There are number of factors that could be associated with mobility disability, but according to the Centers for Disease Control and Prevention, “stroke is found to be the leading cause of mobility disability, in turn reducing functional mobility in more than half of the stroke survivors above 65 years of age”.
There are several measurement scales designed to detect mobility disabilities. The measures that can detect mobility disabilities are classified into two categories, self-reported measures and performance measures. There is a need to differentiate between these measures based on their ability to detect mobility disabilities, such as differences in their reliability and validity. Self-reported measures are commonly used to detect mobility disabilities, but recently developed performance measures have been shown to be effective in predicting future mobility disabilities in older adults.
Several qualitative research studies use survey (human research), questionnaires and self-reported scales to detect a decrease in functional mobility or to predict future mobility disability in older adults. The advantages of these qualitative research scales are easier data acquisition and can be performed on the larger population. Although there is difference in perception of condition between subjects (gender difference), type of chronic conditions and age-related changes such as memory and reasoning, all of which can affect the information and scores of the individual, still self-reported measures have been used extensively in behavioral and correlation studies. The commonly used self-reported measures to detect mobility disability are Stroke Impact scale, Rosow- Breslau scale, Barthel index, Tinetti Falls Efficacy Scale. Based on reliability and validity of these scales, Stroke Impact scale has proven to have excellent test-retest reliability and construct validity, however, if it can predict future mobility disability in older adults is yet to be found. In contrast, Rosow- Breslau scale, Barthel Index and Tinetti Falls Efficacy Scale proved important to predict future mobility disability based on the activities involved in these questionnaire scales.

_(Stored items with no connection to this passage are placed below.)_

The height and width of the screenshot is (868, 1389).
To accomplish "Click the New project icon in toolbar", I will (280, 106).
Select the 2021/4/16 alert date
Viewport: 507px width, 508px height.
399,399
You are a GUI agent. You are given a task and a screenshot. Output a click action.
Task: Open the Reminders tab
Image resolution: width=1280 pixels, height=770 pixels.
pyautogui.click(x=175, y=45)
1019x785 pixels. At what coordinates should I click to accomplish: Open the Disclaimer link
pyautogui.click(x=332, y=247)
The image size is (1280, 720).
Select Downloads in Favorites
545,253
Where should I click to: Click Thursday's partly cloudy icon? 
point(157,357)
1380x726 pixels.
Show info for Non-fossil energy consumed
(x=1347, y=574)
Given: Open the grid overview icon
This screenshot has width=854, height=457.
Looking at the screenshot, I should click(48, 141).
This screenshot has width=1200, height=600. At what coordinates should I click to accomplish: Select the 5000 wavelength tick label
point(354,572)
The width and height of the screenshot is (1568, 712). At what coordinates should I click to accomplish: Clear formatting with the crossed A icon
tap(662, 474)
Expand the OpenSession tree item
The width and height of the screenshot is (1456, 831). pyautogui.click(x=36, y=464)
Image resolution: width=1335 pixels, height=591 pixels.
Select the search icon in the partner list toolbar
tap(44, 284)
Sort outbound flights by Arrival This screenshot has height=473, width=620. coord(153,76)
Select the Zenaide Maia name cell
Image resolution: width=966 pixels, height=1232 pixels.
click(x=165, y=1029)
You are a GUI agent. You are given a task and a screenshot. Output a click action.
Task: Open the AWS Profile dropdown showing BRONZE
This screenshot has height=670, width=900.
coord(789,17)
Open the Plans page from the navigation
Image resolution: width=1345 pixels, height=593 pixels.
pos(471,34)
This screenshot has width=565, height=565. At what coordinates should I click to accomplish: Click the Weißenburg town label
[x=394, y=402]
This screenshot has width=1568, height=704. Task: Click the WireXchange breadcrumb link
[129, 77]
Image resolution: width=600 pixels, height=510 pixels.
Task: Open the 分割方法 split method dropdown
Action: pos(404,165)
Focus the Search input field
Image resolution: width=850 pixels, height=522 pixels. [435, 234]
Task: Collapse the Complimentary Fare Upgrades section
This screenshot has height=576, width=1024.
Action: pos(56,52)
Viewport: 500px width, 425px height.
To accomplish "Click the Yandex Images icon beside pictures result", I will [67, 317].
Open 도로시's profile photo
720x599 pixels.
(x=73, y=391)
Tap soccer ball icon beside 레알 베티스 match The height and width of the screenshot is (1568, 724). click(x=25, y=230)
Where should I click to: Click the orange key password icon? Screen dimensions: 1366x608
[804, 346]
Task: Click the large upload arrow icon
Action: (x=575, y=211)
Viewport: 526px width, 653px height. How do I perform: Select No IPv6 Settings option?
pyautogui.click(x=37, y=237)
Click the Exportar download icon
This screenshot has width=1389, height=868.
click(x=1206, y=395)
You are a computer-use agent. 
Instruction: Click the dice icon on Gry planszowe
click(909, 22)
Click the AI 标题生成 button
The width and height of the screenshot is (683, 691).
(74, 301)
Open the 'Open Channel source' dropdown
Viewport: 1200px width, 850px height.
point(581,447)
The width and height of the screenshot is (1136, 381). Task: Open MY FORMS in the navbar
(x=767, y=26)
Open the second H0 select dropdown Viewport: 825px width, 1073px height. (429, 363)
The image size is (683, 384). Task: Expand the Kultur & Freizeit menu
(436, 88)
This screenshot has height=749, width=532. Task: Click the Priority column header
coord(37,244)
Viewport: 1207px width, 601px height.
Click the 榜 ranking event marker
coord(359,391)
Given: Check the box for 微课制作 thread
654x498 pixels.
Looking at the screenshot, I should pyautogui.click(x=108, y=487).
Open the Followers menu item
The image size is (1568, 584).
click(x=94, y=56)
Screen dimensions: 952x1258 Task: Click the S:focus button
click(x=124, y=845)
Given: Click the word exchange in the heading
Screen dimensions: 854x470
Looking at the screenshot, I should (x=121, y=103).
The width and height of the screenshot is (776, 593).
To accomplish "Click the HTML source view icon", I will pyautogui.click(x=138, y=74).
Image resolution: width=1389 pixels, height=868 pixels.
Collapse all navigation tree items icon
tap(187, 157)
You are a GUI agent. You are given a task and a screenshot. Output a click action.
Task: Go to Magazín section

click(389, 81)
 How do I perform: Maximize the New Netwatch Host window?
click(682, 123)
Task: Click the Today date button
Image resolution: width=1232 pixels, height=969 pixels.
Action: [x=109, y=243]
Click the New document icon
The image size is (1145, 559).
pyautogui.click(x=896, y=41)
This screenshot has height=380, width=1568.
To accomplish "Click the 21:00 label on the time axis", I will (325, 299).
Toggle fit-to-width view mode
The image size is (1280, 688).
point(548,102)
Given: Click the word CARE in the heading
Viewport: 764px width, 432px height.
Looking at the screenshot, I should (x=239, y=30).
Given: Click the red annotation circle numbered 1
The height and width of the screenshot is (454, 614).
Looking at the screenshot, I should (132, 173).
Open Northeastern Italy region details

Mobility disabilities due to age-related musculoskeletal pain or increase in chronic conditions are easier to detect by performance measures. Some commonly used performance measures to detect mobility disabilities are the 400-meter walking test, 5-minute walk test , walking speed, short physical performance battery test. Among these measures, 400-meter walk test and short physical performance battery test has been proven to be strong predictors of mobility disability in older adults. In addition to prediction, there is moderate to excellent correlation between these two tests. Based on reliability and validity of measurement scales to predict mobility disability, self-reported measures such as Barthel index, and performance measures such as 400 m walk test and short physical performance battery test are strongly associated with prediction of mobility disability in older adults.